As a surprising finding in our study, the rate of FLT3 mutations in male (13/18; 72.2%) is higher than in female (5/18; 27.8%); this finding may be the first one reported in English literature showing the significant difference between male and female (). One small study was done on 30 AML patients with frequency of FLT3/ITD mutation in AML which was 4/30 (13.3%); three were males and one female [12]. However, these results should be treated with reservation, due to the relatively small sample sizes. These differences in male/female ratio in our study from several reported studies may be due to population genetics, environmental factors, relative small sample sizes, or a combination of all and further research and investigation are required.

As one interesting rare finding, one adult AML patient in our cohort study who did not have FLT3 mutations at diagnosis has been found to acquire FLT3/ITD at the time of relapse; this finding was reported by another study group [10] and raises the importance of assessing FLT3 gene on all relapses. This finding also suggests that FLT3 mutations are unstable and that there is potential clinical value in continuously monitoring FLT3 mutation status [44].

6. Conclusion

Currently no sufficient data exist regarding FLT3 mutations in Saudi patients. This study was aimed at evaluating the prevalence of FLT3 mutations in patients with AML and its significance for prognosis.

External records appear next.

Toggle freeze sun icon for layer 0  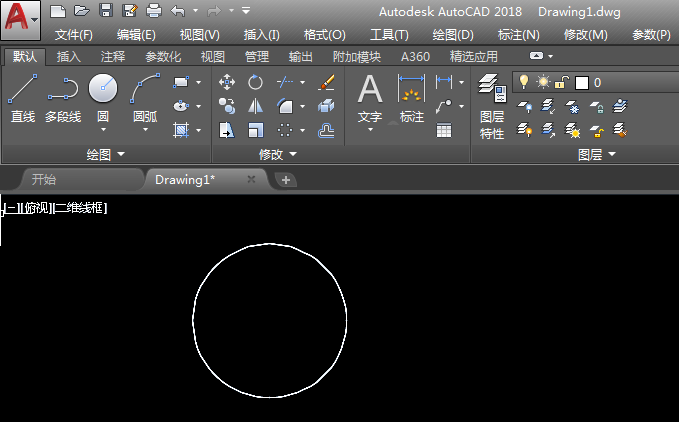point(543,82)
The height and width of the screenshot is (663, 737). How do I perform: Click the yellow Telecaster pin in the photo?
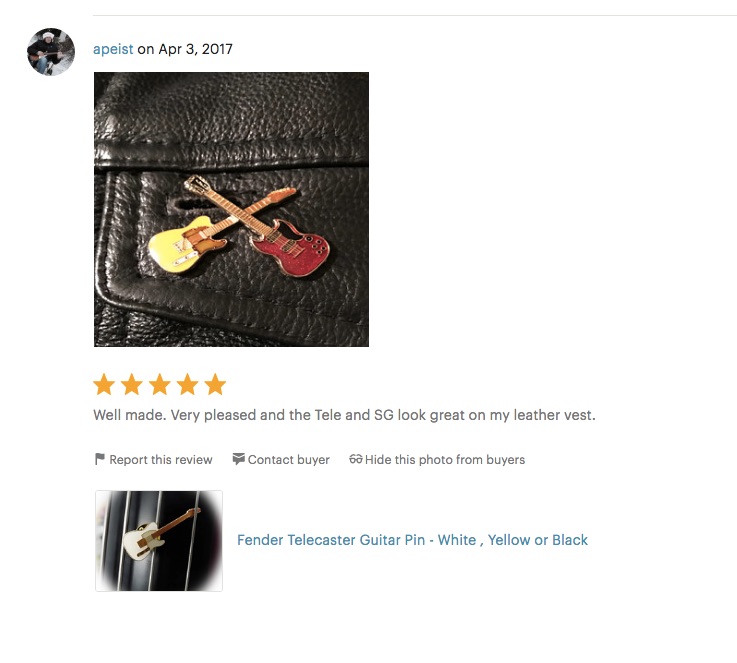click(188, 244)
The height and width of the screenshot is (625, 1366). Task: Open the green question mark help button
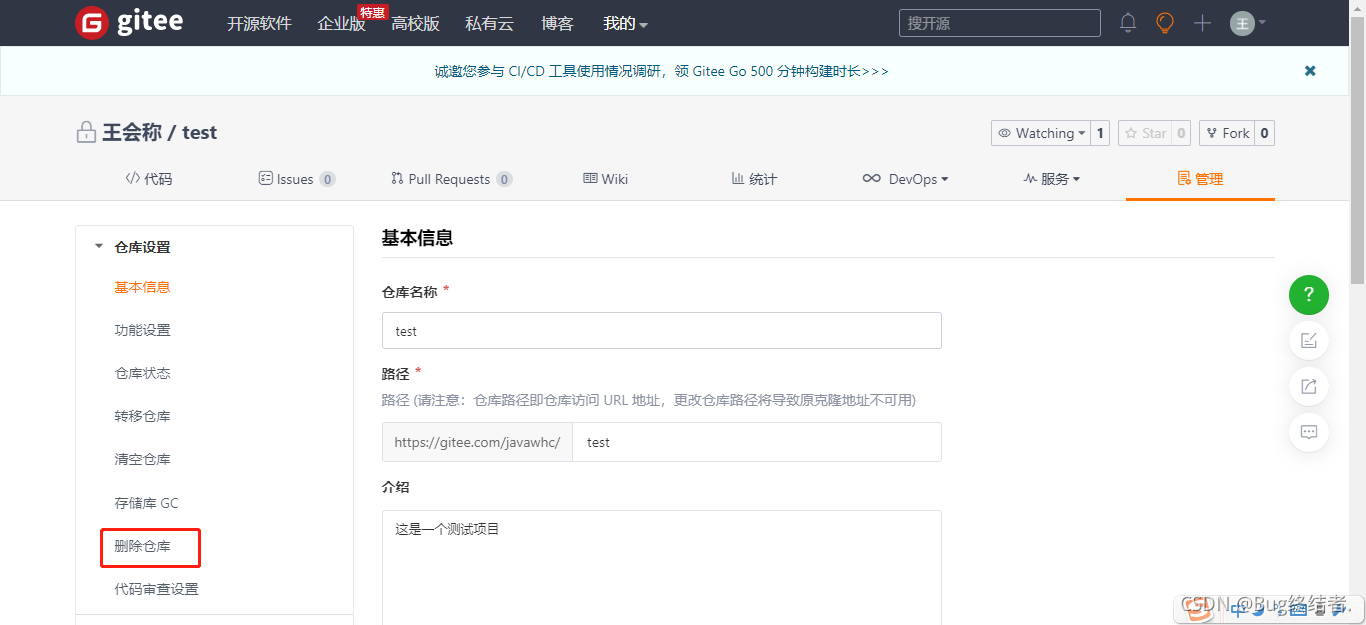[1309, 295]
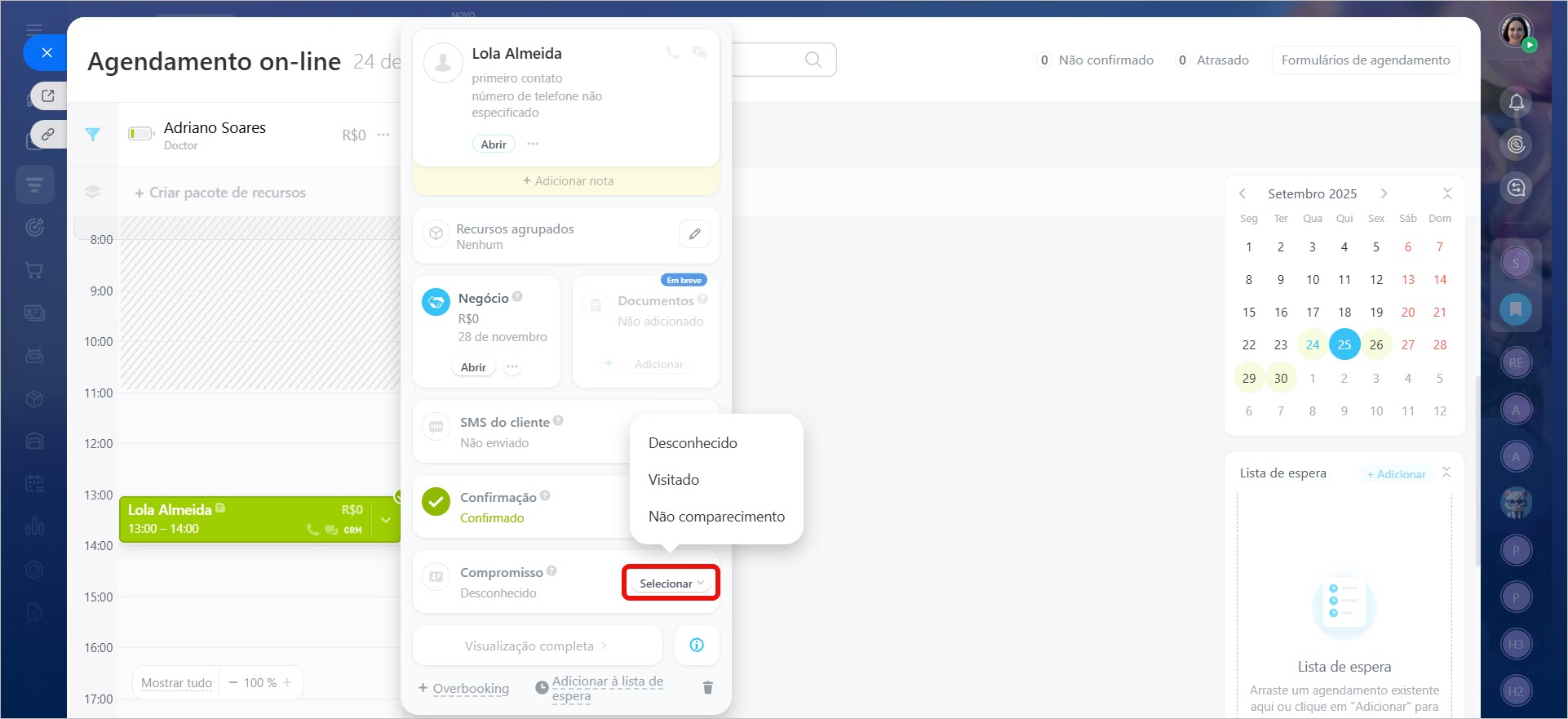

The frequency of FLT3 mutations in our study was lower than (18.56%) other reported studies; however, some reports agree with our report or are very close. Our data as other several reports support the view that FLT3/ITD has strong prognostic factor in AML patients and is associated with high rate of relapse, is resistant to therapy, and confers a poor prognosis. Our data show increase of FLT3 mutations in male more than female which need more research studies using large size samples. This study also raises the importance of assessing FLT3 gene on all relapses as one case which did not have FLT3 mutations at diagnosis has been found to acquire FLT3/ITD at the time of relapse. Early detection of FLT3 mutations and an intensification of induction therapy might thus be useful for this group of patients to overcome the poor prognosis.

Abbreviations

FLT3:Fms-like tyrosine kinase-3
FLK2:Fetal liver kinase-2
STK1:Human stem cell kinase-1
BM:Bone marrow
AML:Acute myeloid leukemia
ITD:Internal tandem duplication
TKD:Tyrosine kinase domain
RTK:Receptor tyrosine kinase
PDGFR:Platelet derived growth factor receptor
MDS:Myelodysplastic syndrome
WT:Wild type
OS:Overall survival
FISH:Fluorescence in situ hybridization
EFS:Event-free survival
TKI:Tyrosine kinase inhibitors.

Conflict of Interests

The authors declare that they have no competing interests.

Acknowledgments

The authors thank Dr. Omar Alsuhaibani, Head Division of Hematology and Blood Bank, for general support. They also thank all the Hematology, Cytogenetic and Molecular Laboratories staffs and data managers, especially Mr. Mohamed Asiri and Dalal Alkhammash from Hematology Laboratory for data collection and management and Ms. Nadia Halawani from Molecular Laboratory for great help in molecular work of this study. Finally, they thank Ms. Khowla Al-Fayez and Inesse Abdullah from Cytogenetic Laboratory for excellent help and data collection in cytogenetic aspect of this study.